I may not be putting this eloquently, but the user of the computer could be a huge company using their freedom to build a killing machine. Their are real balances of power that this seems to not address. I'm probably just kind of rambling. I. Not trying to offend anyone.

EDIT: I guess what I'm trying to say is that it's taken as a given that this type of free software would somehow address these imbalances of power and I don't think that's the lesson that you could take from the last 20 years.




Free software introduces one balance of power: by drastically reducing switching costs it reduces the power of the software creator.

As an example: if I don't like the direction MS is heading with MS Word my only real options are never upgrading or switching to a competitor. That switch would be painful, I would have to learn a new interface, import my files etc. So MS can push a lot of stuff on me, as long as enduring that is less painful than switching to another program. In contrast, if I dislike the direction Libre Office is heading I fork it and selectively merge the changes I like.

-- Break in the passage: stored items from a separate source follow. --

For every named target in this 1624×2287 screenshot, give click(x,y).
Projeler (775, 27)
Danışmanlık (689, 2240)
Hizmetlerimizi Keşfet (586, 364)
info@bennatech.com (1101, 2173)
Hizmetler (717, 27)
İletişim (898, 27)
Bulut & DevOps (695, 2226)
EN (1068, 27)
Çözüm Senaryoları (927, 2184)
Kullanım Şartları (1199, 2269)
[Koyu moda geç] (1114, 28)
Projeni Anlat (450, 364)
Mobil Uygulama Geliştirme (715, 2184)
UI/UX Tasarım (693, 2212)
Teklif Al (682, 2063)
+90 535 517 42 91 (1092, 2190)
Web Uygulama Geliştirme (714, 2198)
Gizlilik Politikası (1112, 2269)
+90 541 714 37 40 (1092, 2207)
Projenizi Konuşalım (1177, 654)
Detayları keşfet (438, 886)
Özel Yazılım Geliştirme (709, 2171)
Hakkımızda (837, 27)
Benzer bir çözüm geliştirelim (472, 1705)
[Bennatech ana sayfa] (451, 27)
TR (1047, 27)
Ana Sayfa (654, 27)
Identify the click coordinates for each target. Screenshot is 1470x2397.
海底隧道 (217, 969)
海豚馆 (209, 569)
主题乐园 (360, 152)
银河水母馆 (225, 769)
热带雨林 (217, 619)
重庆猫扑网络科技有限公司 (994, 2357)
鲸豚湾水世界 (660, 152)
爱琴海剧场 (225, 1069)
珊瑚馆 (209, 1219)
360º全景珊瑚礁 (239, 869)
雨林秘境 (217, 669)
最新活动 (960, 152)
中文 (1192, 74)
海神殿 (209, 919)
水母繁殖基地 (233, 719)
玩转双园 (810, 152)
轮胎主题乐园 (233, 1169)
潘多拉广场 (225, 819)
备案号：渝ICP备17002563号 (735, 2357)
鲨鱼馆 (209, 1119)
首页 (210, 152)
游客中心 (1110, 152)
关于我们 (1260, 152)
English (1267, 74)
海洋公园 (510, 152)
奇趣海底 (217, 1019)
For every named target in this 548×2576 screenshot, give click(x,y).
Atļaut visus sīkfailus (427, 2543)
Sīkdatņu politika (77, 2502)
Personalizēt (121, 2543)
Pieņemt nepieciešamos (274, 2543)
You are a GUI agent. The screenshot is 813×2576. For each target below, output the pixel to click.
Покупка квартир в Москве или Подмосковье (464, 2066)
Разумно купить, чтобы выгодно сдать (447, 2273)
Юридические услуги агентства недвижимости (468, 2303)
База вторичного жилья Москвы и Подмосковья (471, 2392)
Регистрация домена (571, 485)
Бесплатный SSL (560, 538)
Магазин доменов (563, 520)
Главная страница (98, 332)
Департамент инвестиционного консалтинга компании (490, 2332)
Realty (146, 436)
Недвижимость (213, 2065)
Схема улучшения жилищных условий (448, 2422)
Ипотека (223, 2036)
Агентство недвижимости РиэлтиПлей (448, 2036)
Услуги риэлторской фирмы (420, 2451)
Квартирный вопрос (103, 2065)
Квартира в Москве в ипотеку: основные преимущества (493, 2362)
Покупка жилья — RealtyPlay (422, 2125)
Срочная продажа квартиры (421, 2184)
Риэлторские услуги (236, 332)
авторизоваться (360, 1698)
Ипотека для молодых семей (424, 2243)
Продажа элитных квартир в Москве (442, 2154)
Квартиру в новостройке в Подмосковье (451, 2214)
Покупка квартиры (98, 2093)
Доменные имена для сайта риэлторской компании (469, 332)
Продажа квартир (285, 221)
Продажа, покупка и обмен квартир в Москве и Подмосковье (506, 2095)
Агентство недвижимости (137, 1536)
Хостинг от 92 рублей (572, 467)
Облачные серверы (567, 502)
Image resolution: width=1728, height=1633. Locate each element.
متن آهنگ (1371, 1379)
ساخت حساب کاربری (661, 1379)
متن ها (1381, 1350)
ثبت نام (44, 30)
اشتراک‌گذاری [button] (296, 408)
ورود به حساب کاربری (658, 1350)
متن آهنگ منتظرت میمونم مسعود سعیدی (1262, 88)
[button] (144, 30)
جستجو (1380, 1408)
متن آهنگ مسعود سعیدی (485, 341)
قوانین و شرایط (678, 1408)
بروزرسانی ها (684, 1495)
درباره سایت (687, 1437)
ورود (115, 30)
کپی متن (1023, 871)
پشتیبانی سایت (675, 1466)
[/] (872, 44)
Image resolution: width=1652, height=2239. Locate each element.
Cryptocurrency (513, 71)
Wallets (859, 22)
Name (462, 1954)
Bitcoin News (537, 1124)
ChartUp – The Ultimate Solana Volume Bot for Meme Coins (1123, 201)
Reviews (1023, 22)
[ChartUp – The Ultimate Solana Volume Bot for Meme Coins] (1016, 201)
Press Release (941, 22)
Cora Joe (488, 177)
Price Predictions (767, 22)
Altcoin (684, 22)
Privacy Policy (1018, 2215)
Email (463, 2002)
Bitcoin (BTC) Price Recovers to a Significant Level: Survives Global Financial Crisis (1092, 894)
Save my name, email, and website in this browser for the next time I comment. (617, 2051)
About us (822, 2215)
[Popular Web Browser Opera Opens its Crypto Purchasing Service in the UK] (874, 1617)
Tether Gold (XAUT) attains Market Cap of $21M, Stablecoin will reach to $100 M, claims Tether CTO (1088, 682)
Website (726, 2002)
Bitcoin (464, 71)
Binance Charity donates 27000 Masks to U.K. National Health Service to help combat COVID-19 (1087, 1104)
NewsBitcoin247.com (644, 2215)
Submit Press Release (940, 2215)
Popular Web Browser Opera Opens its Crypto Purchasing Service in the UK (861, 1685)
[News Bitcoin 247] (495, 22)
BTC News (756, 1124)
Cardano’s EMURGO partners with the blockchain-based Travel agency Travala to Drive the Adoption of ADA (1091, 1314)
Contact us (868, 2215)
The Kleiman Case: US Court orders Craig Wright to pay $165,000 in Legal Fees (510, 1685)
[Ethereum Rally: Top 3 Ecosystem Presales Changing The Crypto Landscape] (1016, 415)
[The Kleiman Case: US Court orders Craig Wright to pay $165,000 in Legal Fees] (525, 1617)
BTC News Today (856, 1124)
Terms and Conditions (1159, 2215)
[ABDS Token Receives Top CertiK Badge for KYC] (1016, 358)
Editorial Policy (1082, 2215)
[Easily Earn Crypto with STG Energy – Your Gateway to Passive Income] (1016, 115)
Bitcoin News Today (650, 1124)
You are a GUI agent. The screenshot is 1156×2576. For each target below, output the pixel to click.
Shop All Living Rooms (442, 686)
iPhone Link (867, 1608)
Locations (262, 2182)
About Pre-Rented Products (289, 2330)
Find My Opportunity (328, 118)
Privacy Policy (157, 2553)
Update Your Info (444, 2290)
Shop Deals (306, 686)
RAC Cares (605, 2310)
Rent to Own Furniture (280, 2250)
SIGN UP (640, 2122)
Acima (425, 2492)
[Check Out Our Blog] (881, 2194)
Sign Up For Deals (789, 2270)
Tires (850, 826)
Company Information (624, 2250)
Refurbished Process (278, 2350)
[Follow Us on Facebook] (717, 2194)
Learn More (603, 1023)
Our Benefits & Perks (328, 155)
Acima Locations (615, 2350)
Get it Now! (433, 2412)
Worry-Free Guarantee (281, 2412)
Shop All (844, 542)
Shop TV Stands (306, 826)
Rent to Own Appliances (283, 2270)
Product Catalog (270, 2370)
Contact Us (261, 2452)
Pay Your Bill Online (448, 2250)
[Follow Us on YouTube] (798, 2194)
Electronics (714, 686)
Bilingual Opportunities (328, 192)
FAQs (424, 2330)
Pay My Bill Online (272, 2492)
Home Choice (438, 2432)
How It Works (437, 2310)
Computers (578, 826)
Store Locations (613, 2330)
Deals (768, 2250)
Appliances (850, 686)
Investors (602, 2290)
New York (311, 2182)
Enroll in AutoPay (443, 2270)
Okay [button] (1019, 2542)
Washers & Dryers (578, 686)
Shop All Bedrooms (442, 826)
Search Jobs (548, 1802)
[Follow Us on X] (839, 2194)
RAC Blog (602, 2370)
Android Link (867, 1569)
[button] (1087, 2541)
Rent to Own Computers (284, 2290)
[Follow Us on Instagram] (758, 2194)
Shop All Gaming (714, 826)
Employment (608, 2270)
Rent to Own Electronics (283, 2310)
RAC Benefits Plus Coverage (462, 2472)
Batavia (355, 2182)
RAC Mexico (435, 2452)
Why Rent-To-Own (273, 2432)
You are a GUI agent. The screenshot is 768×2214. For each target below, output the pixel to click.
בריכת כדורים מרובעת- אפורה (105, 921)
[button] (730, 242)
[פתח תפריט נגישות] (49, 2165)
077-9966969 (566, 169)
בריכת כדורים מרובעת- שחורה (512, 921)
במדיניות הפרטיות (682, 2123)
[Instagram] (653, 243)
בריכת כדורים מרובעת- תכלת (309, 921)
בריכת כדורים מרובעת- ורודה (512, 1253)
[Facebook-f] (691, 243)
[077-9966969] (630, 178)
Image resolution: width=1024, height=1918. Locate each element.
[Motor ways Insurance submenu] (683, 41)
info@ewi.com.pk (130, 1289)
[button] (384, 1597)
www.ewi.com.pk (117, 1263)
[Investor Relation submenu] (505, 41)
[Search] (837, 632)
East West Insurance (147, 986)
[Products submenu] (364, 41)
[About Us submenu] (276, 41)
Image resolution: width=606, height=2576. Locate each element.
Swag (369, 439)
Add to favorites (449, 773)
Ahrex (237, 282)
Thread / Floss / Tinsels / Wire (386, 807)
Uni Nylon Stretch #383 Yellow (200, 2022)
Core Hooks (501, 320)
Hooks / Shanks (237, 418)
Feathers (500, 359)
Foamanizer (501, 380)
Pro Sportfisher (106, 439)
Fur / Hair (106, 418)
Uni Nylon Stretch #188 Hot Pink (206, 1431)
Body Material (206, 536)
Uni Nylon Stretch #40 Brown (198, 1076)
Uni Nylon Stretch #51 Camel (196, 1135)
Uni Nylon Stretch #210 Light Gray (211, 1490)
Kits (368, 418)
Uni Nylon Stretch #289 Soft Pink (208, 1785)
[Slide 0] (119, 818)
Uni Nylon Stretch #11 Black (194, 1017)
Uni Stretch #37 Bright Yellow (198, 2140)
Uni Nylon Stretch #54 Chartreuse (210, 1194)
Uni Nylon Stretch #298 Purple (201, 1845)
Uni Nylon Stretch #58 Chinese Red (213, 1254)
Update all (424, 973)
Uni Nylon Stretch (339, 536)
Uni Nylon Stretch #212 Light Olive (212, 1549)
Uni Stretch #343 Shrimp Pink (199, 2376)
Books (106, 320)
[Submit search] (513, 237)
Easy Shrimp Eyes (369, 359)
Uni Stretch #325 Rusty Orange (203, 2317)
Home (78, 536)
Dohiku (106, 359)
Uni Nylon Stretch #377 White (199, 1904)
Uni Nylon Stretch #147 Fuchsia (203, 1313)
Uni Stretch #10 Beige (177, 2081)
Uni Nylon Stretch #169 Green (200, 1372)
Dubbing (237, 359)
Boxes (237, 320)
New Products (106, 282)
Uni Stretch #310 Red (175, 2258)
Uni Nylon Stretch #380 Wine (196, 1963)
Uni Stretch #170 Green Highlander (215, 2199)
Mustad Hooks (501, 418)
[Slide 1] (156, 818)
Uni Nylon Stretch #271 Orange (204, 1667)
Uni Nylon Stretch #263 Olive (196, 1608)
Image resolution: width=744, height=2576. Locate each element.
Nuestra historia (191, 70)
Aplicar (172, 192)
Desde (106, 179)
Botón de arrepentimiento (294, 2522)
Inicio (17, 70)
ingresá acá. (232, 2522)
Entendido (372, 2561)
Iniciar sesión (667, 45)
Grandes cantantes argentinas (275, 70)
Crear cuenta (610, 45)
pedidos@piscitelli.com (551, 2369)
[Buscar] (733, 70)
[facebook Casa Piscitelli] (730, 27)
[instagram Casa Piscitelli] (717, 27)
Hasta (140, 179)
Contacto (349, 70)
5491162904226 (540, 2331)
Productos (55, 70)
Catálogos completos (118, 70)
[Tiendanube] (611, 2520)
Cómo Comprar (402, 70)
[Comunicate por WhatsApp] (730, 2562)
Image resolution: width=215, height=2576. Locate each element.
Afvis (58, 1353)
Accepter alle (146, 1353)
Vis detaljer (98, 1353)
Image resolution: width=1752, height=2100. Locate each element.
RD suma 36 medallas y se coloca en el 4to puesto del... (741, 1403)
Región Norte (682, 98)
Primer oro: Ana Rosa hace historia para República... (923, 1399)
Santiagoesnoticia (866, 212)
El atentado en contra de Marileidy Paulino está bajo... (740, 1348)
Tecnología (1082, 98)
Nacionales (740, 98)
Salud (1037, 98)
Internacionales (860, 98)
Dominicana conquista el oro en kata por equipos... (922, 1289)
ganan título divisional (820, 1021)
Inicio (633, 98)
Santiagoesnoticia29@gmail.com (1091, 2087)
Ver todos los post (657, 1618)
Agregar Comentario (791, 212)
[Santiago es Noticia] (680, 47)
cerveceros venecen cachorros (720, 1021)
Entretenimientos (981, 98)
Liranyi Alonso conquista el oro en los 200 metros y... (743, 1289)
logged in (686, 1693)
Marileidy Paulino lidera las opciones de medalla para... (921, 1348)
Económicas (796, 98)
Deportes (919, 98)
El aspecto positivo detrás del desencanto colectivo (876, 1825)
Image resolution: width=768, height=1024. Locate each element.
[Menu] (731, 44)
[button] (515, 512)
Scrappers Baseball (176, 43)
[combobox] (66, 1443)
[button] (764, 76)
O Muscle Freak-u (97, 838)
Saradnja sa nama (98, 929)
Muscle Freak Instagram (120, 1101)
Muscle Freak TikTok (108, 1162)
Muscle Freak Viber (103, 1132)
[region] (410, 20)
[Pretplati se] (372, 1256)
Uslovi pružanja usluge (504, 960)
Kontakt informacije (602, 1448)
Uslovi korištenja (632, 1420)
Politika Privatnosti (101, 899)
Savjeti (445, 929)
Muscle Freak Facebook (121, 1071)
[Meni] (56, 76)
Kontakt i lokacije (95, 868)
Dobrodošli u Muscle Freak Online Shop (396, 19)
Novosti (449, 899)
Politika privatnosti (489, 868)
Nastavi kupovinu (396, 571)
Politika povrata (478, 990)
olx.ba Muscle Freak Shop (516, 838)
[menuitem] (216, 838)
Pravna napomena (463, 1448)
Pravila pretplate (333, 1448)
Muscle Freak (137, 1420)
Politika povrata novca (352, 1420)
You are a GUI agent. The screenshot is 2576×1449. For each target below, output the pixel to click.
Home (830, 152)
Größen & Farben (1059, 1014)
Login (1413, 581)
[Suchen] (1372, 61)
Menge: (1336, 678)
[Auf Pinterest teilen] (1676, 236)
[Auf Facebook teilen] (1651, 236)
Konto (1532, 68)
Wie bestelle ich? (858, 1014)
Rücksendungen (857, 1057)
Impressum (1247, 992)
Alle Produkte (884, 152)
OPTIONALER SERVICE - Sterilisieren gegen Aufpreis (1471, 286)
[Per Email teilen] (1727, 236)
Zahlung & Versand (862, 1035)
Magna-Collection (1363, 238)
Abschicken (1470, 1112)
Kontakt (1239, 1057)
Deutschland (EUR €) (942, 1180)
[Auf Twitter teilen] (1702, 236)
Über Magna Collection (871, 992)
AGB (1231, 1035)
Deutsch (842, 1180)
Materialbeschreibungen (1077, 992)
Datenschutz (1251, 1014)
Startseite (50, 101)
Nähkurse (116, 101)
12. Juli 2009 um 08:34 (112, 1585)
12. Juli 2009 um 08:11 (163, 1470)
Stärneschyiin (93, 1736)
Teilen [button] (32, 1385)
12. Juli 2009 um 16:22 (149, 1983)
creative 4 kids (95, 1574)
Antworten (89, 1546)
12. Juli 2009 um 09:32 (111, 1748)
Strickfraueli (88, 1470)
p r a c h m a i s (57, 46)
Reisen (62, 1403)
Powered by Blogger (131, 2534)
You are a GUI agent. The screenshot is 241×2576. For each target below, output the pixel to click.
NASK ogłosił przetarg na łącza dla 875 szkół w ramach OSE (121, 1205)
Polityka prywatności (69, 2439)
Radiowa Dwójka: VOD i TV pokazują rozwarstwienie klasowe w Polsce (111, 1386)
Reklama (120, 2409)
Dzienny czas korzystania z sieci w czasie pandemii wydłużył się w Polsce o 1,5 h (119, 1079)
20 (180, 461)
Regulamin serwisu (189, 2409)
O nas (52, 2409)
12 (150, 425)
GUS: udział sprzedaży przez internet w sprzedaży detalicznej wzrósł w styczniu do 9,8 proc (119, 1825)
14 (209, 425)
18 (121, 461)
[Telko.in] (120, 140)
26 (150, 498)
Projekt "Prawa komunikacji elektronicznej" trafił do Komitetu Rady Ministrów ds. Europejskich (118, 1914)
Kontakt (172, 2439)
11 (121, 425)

And if my opinion is shared widely enough my fork might replace the original project.

That's also why benevolent dictators are so popular for free software projects: it's efficient, and if the dictator becomes a tyrant someone will just fork.

What free software doesn't is prevent the construction of killer robot swarms. But if the killer robot swarm is free software you can fork it and build a killer robot killer swarm :)


> That's also why benevolent dictators are so popular for free software projects: it's efficient, and if the dictator becomes a tyrant someone will just fork.

Just like a blockchain that runs of coffee instead of electricity.


> Their are real balances of power that this seems to not address.

Yeah, don't expect to solve all of these with a software license.